Depuis des mois, ce pays d’Afrique de l’Ouest parmi les plus pauvres au monde malgré des ressources minières et hydrologiques considérables est en proie à une profonde crise politique et économique, aggravée par la pandémie de Covid-19. Plus de la moitié de la population de Guinée vit sous le seuil de pauvreté, avec moins d’un euro par jour, selon l’ONU. Et depuis que le gouvernement avait annoncé la hausse du prix du carburant début août (le litre était passé de 9 000 francs guinéens, soit environ 77 centimes d’euro, à 11 000 francs), le mécontentement montait.
L’Union africaine, la CEDEAO, le Quai d’Orsay ont réagi selon leur habitude en condamnant le putsch. Nous ne pleurerons pas sur le sort du dictateur : économie et société exsangues, opposants politiques muselés, corruption, népotisme et détournements massifs de fonds, l’omnipotence d’un homme, d’une famille, d’un clan étouffaient tout un peuple.
La malédiction du troisième mandat a fini par emporter l’opposant historique qui, après avoir incarné l’opposition courageuse et totale à un régime inique, a basculé, une fois au pouvoir à son tour, dans les mêmes dérives autoritaires. Seule la force pouvait faire plier Alpha Condé.

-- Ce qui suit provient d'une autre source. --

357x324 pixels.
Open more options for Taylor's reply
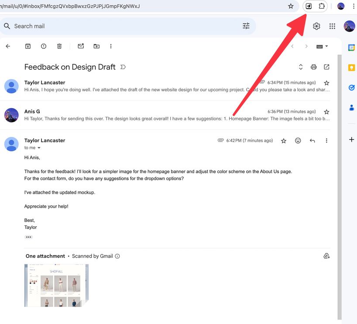tap(326, 140)
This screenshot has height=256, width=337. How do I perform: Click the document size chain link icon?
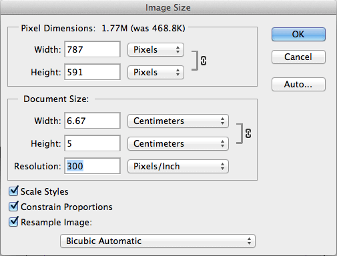248,133

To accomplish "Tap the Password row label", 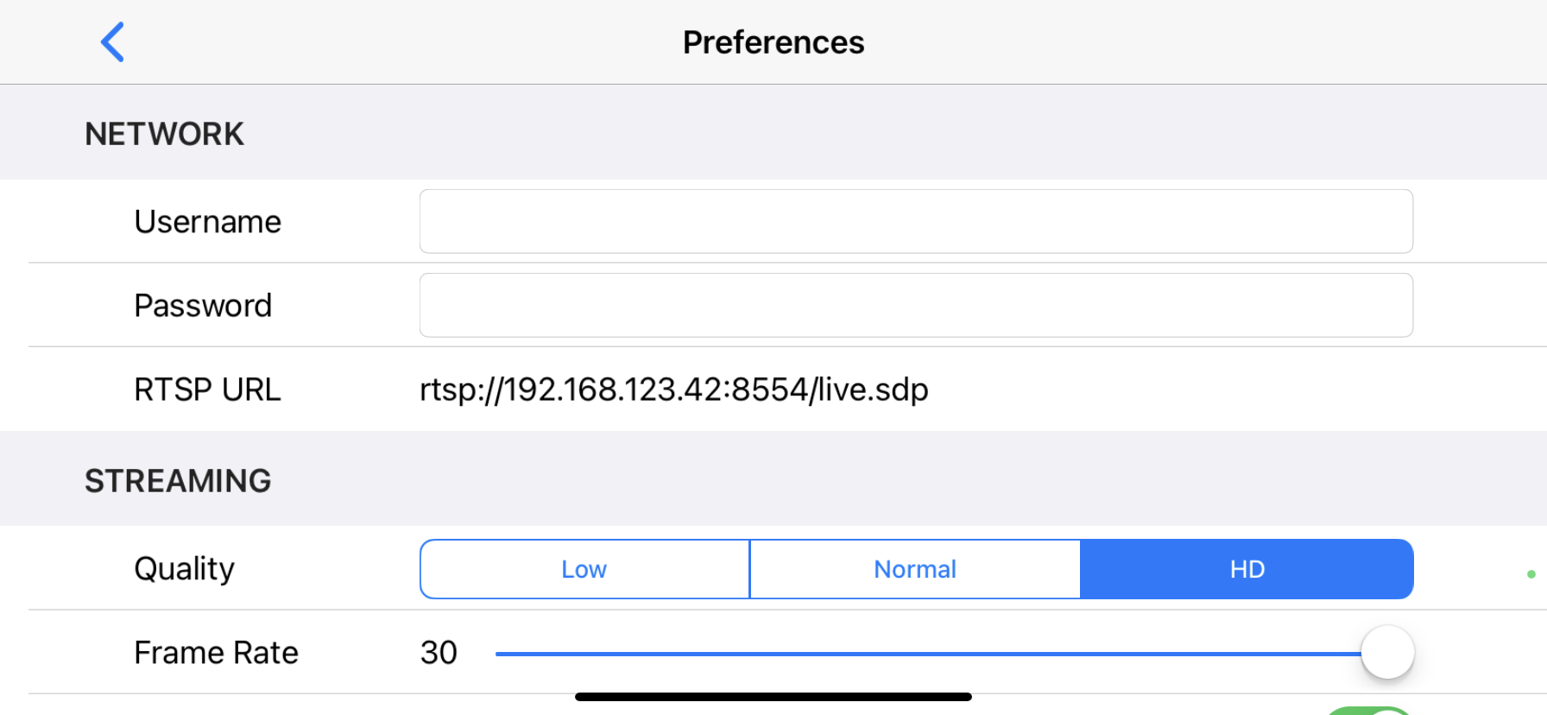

Nous nous contentons de prendre acte du reversement du dictateur tout en formulant des vœux pour qu’une période de transition permette au pays de trouver une solution démocratique inclusive. La proximité de Doumbouya avec un autre chef des forces spéciales, le colonel Assimi Goïta, qui a pris le pouvoir au Mali en août dernier, laisse espérer qu’il respectera sa promesse d’un « gouvernement d’union nationale » chargé de conduire une période de « transition » politique. Son parcours laisse aussi espérer qu’il n’aura ni le comportement ni le sort de Moussa Dadis Camara ce capitaine dangereux surtout, mentalement confus, à la tête d’une junte éphémère (décembre 2008-décembre 2009), plongea la Guinée dans un bain de sang avant de recevoir lui-même une balle dans la tête. La libération des prisonniers politiques dont d’Oumar Sylla, l’un des plus célèbres activistes guinéens, est un signe encourageant. Il conviendrait qu’Alpha Condé soit aussi libéré rapidement. Soyons optimistes : la société guinéenne est mûre pour reprendre le fil ténu de l’alternance démocratique.